Selena Gómez has joined a group of artists that had decided to write an open leter to the United States president, Joe Biden, asking for him to act on the ongoing conflict between Palestine and Israel. The principal idea is ask the president to call the ceasefire on the Gaza region.
The initiative has stand out and is reportedly supported by organizations like Oxfam America and ActionAid USA.
The artists has also open a web page (https://www.artists4ceasefire.org/ ) where they has published the letter and all the names that signed it. On the lists we can read names like Jennifer López, Gigi Hadid, Kristen Stewart, Joaquin Phoenix or Dua Lipa.
This action cames after Selena reported to left her social media for a time after the conflict started. She published an Instagram story with a text. On it she adits to take this decision “Because my heart breaks to see all the horror, hate, violence and terror that’s going on in the world.”
She also asked for ceasefire and protection, mostly for the children.
After that post her fans supported through her decision but also some people rejected it on the social media. On plataforms like X, better known as twitter, some users accused her to not do anything to help and to want to have her image clean.

Stored entries:
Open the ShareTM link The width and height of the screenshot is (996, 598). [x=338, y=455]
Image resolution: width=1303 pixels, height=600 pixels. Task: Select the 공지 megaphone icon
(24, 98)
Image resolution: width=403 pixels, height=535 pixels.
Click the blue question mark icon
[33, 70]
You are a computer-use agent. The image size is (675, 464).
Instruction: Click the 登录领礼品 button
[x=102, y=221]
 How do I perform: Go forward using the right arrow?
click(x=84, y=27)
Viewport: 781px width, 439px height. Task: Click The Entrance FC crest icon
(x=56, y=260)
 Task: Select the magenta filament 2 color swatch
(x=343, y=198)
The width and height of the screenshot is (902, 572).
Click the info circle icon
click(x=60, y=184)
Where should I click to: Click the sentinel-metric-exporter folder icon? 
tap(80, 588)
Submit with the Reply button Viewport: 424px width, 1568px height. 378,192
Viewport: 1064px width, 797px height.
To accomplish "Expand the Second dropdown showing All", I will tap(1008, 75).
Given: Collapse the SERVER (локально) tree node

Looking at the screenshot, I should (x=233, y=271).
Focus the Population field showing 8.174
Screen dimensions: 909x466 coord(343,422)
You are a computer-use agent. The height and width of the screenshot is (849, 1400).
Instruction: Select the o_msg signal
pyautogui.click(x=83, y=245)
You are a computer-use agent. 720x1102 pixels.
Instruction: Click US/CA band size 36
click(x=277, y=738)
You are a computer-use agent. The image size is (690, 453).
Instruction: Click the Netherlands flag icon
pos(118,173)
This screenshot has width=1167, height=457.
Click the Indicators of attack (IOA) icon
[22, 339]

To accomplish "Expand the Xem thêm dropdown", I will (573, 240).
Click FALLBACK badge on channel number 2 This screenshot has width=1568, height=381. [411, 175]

TASK ITEM: Write the next part of the article about Selena Gómez joining the artists' open letter to Joe Biden, picking up after its last sentence. Nothing in the entries is needed here.

RESPONSE AREA:
On the other side, the Selena Gomez’s makeup brand, Rare Beauty, announced that they will be donating to provide medical care and resources amid the ‘humanitarian crisis in Gaza.’
It is clear that the “Revival“ singer has moved her position and plataforms to try to help, but now, united with artists such as Zayn Malik or Jenna Ortega, the message and the help will go further long.
The letter that they all signed for Joe Biden:
“Dear President Biden,
We come together as artists and advocates, but most importantly as human beings witnessing the devastating loss of lives and unfolding horrors in Israel and Palestine.
We ask that, as President of the United States, you and the US Congress call for an immediate de-escalation and ceasefire in Gaza and Israel before another life is lost. More than 5,000 people have been killed in the last week and a half – a number anyone of conscience knows is catastrophic. We believe all life is sacred, no matter faith or ethnicity and we condemn the killing of Palestinian and Israeli civilians.
We urge your administration, Congress, and all world leaders, to honor all of the lives in the Holy Land and call for and facilitate a ceasefire without delay – an end to the bombing of Gaza, and the safe release of hostages. Half of Gaza’s two million residents are children, and more than two thirds are refugees and their descendants being forced to flee their homes. Humanitarian aid must be allowed to reach them.
We believe that the United States can play a vital diplomatic role in ending the suffering and we are adding our voices to those from the US Congress, UNICEF, Doctors without Borders, The International Committee of The Red Cross, and so many others. Saving lives is a moral imperative. To echo UNICEF, “Compassion — and international law — must prevail.”
As of writing this more than 6,000 bombs have been dropped on Gaza in the last 12 days – resulting in one child being killed every 15 minutes.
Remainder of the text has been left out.